#### MATERIAL SHOWN
::::
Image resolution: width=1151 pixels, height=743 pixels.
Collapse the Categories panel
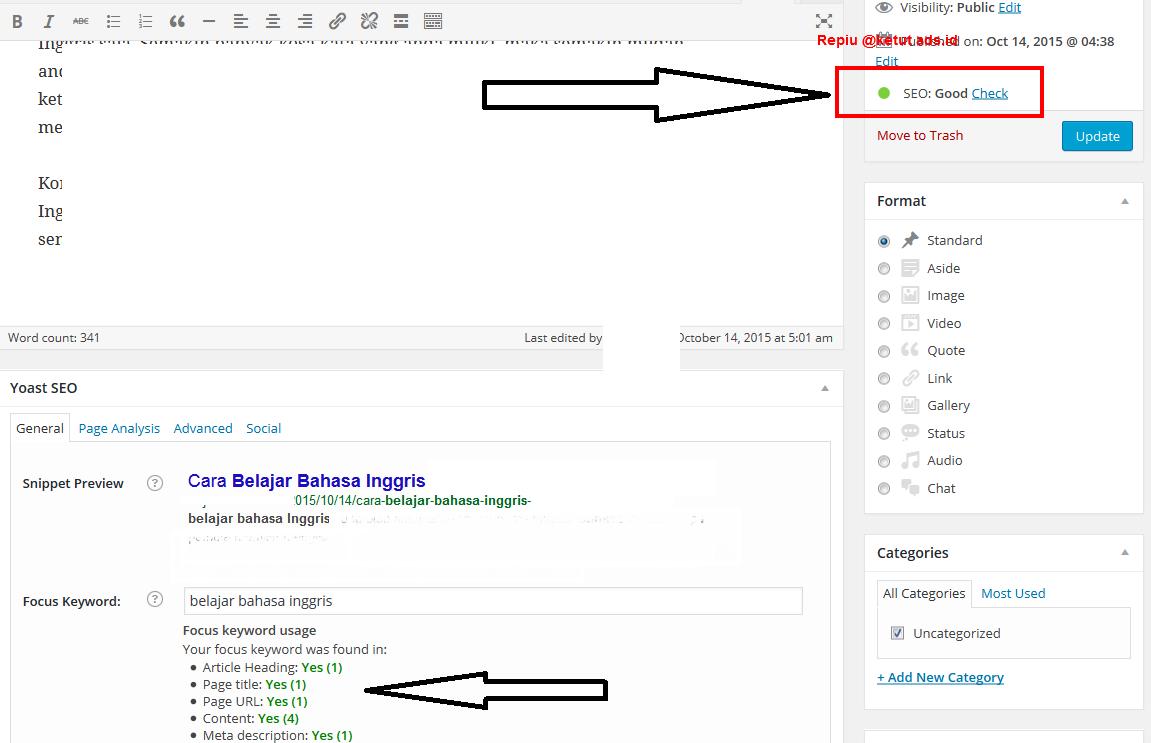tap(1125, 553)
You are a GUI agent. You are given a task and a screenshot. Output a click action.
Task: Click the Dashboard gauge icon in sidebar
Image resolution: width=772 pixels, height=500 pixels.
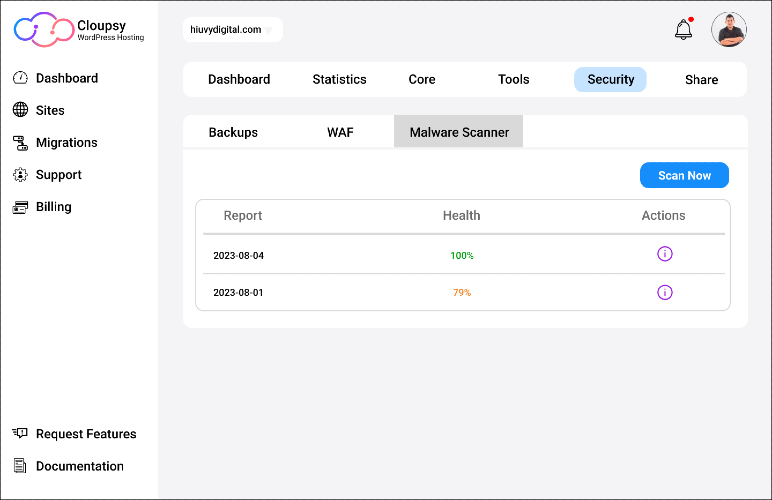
::::
#### TASK INSTRUCTIONS
Please rewrite the material above, changing each "Image resolution" to "Screen size" and keeping everything else the same. Leave the pictures out.

#### WORKED SOLUTION
Screen size: width=1151 pixels, height=743 pixels.
Collapse the Categories panel
tap(1125, 553)
You are a GUI agent. You are given a task and a screenshot. Output a click action.
Task: Click the Dashboard gauge icon in sidebar
Screen size: width=772 pixels, height=500 pixels.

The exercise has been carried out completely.